- [DATA]
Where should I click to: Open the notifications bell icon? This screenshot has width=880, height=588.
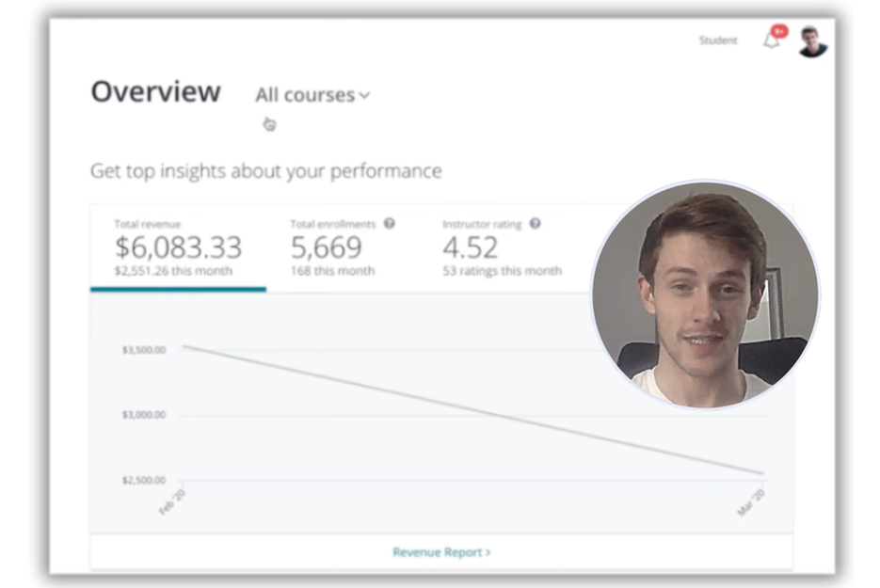click(772, 41)
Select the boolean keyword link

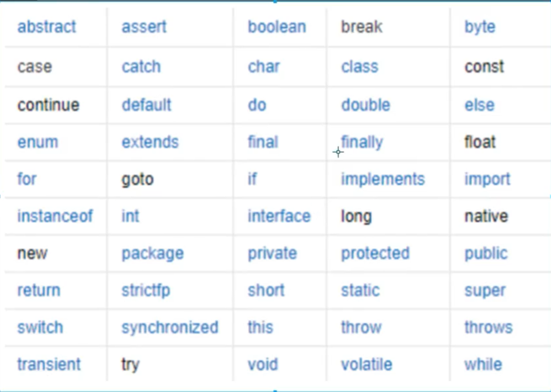277,27
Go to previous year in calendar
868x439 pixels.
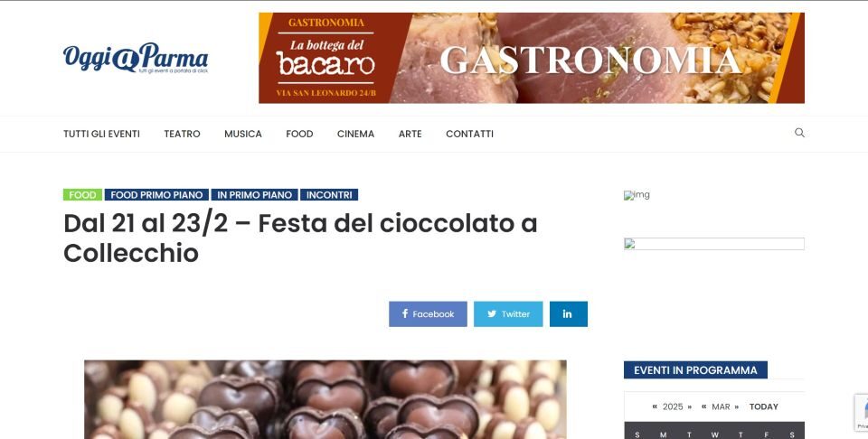pyautogui.click(x=655, y=406)
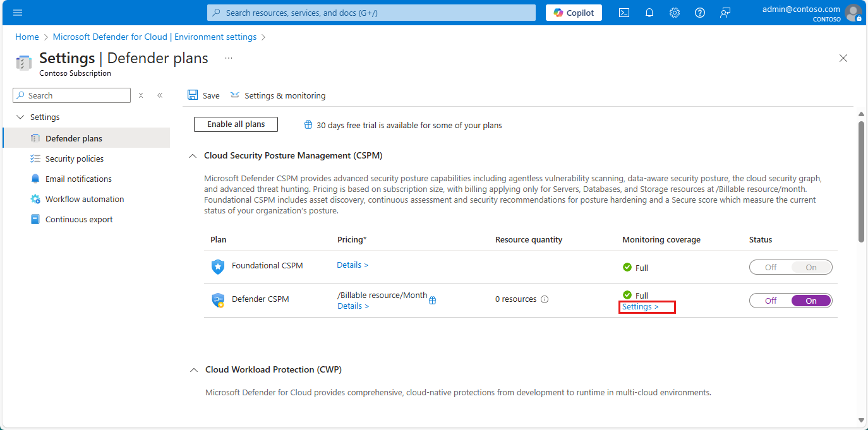Open the feedback icon in header
868x430 pixels.
(725, 13)
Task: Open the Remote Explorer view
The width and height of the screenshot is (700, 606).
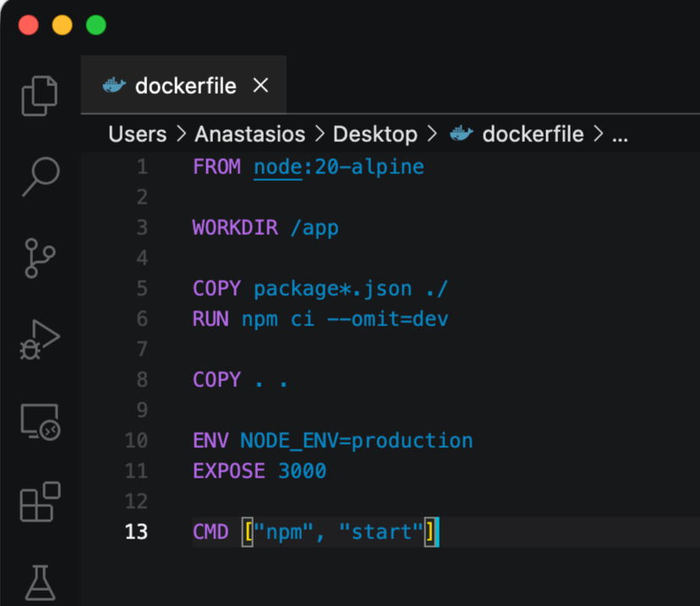Action: [40, 422]
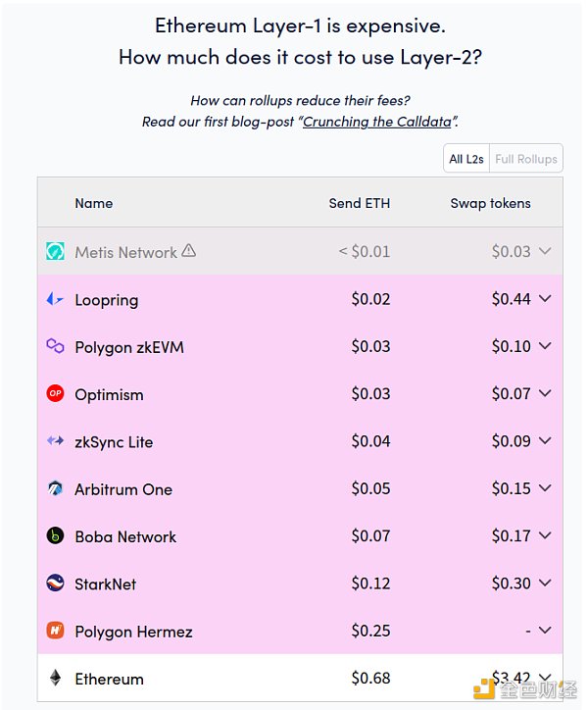Expand the Loopring row details
The height and width of the screenshot is (710, 588).
click(545, 300)
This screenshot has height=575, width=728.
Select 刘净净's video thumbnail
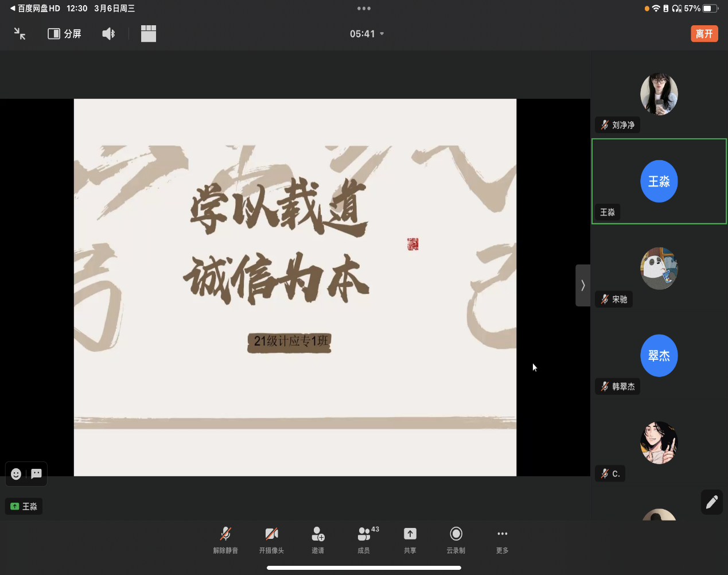pyautogui.click(x=659, y=94)
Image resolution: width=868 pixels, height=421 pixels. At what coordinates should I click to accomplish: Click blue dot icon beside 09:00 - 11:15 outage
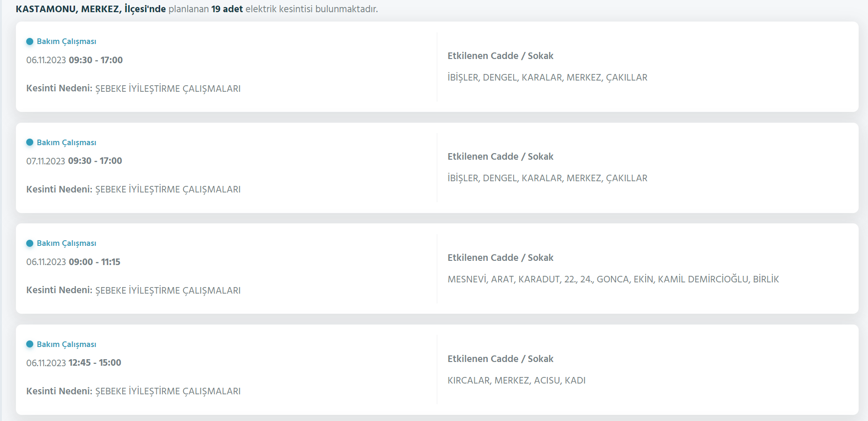[x=29, y=243]
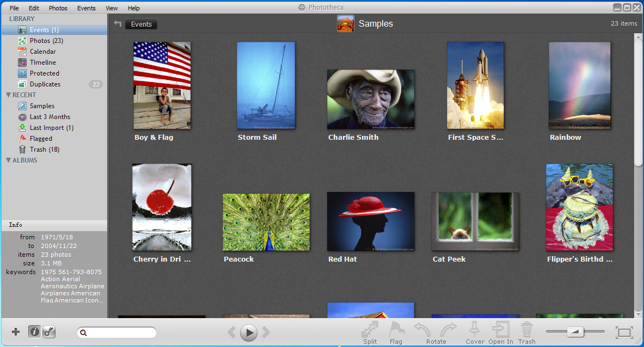
Task: Select Duplicates in the sidebar
Action: [x=45, y=84]
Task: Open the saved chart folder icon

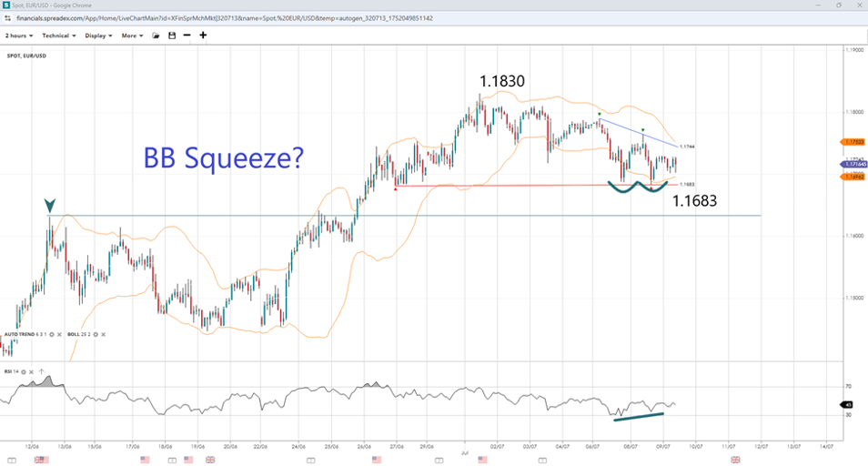Action: click(x=156, y=35)
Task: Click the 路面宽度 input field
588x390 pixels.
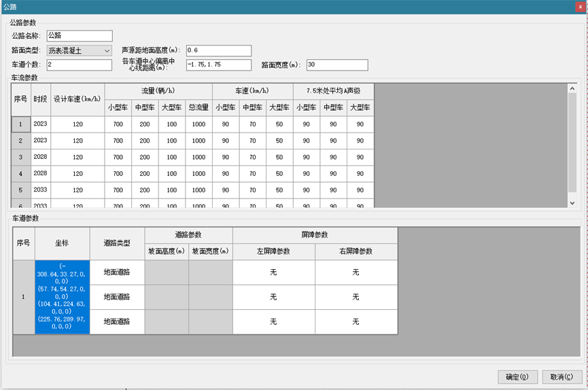Action: (336, 65)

- [WHAT YOU ARE ASKED TO DO]
Only the lines from the line containing "Select 刘净净's video thumbnail" through the end of the material should be retyped, exactly and in full, with no pictures.

- [ANSWER TO THIS TASK]
Select 刘净净's video thumbnail
pyautogui.click(x=659, y=94)
Image resolution: width=868 pixels, height=421 pixels. At what coordinates should I click to accomplish: Click blue dot icon beside 09:00 - 11:15 outage
[x=29, y=243]
Task: Select Duplicates in the sidebar
Action: [x=45, y=84]
Task: Open the saved chart folder icon

Action: click(x=156, y=35)
Task: Click the 路面宽度 input field
588x390 pixels.
Action: (336, 65)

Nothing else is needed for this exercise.